— Task inputs —
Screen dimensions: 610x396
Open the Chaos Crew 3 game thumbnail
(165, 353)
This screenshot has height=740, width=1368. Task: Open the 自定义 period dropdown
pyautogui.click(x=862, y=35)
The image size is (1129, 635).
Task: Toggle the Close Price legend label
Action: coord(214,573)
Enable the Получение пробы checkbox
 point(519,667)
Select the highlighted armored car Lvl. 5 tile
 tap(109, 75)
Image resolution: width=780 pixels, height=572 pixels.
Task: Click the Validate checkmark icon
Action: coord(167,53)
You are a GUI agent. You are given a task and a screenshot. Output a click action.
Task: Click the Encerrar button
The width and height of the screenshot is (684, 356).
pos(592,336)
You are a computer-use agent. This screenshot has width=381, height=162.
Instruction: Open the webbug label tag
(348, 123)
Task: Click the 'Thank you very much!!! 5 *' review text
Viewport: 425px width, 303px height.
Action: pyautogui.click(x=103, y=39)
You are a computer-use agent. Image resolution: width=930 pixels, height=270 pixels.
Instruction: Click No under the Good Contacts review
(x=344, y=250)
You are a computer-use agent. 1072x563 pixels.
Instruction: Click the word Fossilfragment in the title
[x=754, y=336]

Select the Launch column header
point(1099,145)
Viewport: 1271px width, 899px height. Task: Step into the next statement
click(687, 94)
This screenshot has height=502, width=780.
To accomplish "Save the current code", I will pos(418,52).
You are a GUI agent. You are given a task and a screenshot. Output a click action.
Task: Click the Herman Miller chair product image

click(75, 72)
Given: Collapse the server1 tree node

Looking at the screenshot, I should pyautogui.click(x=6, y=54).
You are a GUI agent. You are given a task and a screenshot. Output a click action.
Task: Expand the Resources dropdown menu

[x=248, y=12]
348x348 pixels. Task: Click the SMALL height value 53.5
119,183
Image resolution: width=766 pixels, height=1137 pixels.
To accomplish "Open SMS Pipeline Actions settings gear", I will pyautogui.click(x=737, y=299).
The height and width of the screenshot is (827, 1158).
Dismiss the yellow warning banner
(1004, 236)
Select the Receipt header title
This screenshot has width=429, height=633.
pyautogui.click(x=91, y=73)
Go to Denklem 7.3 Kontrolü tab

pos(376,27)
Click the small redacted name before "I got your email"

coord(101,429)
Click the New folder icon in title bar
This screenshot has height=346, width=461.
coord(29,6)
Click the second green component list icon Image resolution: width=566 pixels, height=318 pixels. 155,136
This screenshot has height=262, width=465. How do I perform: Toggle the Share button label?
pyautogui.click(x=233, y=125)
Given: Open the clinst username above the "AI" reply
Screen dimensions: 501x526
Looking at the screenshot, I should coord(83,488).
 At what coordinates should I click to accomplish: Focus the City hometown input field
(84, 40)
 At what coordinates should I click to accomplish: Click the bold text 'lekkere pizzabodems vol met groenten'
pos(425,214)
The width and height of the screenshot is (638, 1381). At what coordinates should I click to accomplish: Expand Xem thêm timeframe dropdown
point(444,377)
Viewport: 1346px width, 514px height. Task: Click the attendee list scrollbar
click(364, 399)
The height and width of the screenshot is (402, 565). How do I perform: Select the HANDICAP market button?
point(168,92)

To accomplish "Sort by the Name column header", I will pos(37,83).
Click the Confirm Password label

— Problem description —
Each record above is to be reproduced word for word.

— Reply —
Screen dimensions: 610x396
Open the Chaos Crew 3 game thumbnail
(165, 353)
This screenshot has height=740, width=1368. Task: Open the 自定义 period dropdown
pyautogui.click(x=862, y=35)
The image size is (1129, 635).
Task: Toggle the Close Price legend label
Action: coord(214,573)
Enable the Получение пробы checkbox
 point(519,667)
Select the highlighted armored car Lvl. 5 tile
 tap(109, 75)
Image resolution: width=780 pixels, height=572 pixels.
Task: Click the Validate checkmark icon
Action: coord(167,53)
You are a GUI agent. You are given a task and a screenshot. Output a click action.
Task: Click the Encerrar button
The width and height of the screenshot is (684, 356).
pos(592,336)
You are a computer-use agent. This screenshot has width=381, height=162.
Instruction: Open the webbug label tag
(348, 123)
Task: Click the 'Thank you very much!!! 5 *' review text
Viewport: 425px width, 303px height.
Action: pyautogui.click(x=103, y=39)
You are a computer-use agent. Image resolution: width=930 pixels, height=270 pixels.
Instruction: Click No under the Good Contacts review
(x=344, y=250)
You are a computer-use agent. 1072x563 pixels.
Instruction: Click the word Fossilfragment in the title
[x=754, y=336]

Select the Launch column header
point(1099,145)
Viewport: 1271px width, 899px height. Task: Step into the next statement
click(687, 94)
This screenshot has height=502, width=780.
To accomplish "Save the current code", I will pos(418,52).
You are a GUI agent. You are given a task and a screenshot. Output a click action.
Task: Click the Herman Miller chair product image

click(75, 72)
Given: Collapse the server1 tree node

Looking at the screenshot, I should pyautogui.click(x=6, y=54).
You are a GUI agent. You are given a task and a screenshot. Output a click action.
Task: Expand the Resources dropdown menu

[x=248, y=12]
348x348 pixels. Task: Click the SMALL height value 53.5
119,183
Image resolution: width=766 pixels, height=1137 pixels.
To accomplish "Open SMS Pipeline Actions settings gear", I will pyautogui.click(x=737, y=299).
The height and width of the screenshot is (827, 1158).
Dismiss the yellow warning banner
(1004, 236)
Select the Receipt header title
This screenshot has width=429, height=633.
pyautogui.click(x=91, y=73)
Go to Denklem 7.3 Kontrolü tab

pos(376,27)
Click the small redacted name before "I got your email"

coord(101,429)
Click the New folder icon in title bar
This screenshot has height=346, width=461.
coord(29,6)
Click the second green component list icon Image resolution: width=566 pixels, height=318 pixels. 155,136
This screenshot has height=262, width=465. How do I perform: Toggle the Share button label?
pyautogui.click(x=233, y=125)
Given: Open the clinst username above the "AI" reply
Screen dimensions: 501x526
Looking at the screenshot, I should coord(83,488).
 At what coordinates should I click to accomplish: Focus the City hometown input field
(84, 40)
 At what coordinates should I click to accomplish: Click the bold text 'lekkere pizzabodems vol met groenten'
pos(425,214)
The width and height of the screenshot is (638, 1381). At what coordinates should I click to accomplish: Expand Xem thêm timeframe dropdown
point(444,377)
Viewport: 1346px width, 514px height. Task: Click the attendee list scrollbar
click(364, 399)
The height and width of the screenshot is (402, 565). How do I perform: Select the HANDICAP market button?
point(168,92)

To accomplish "Sort by the Name column header", I will pos(37,83).
Click the Confirm Password label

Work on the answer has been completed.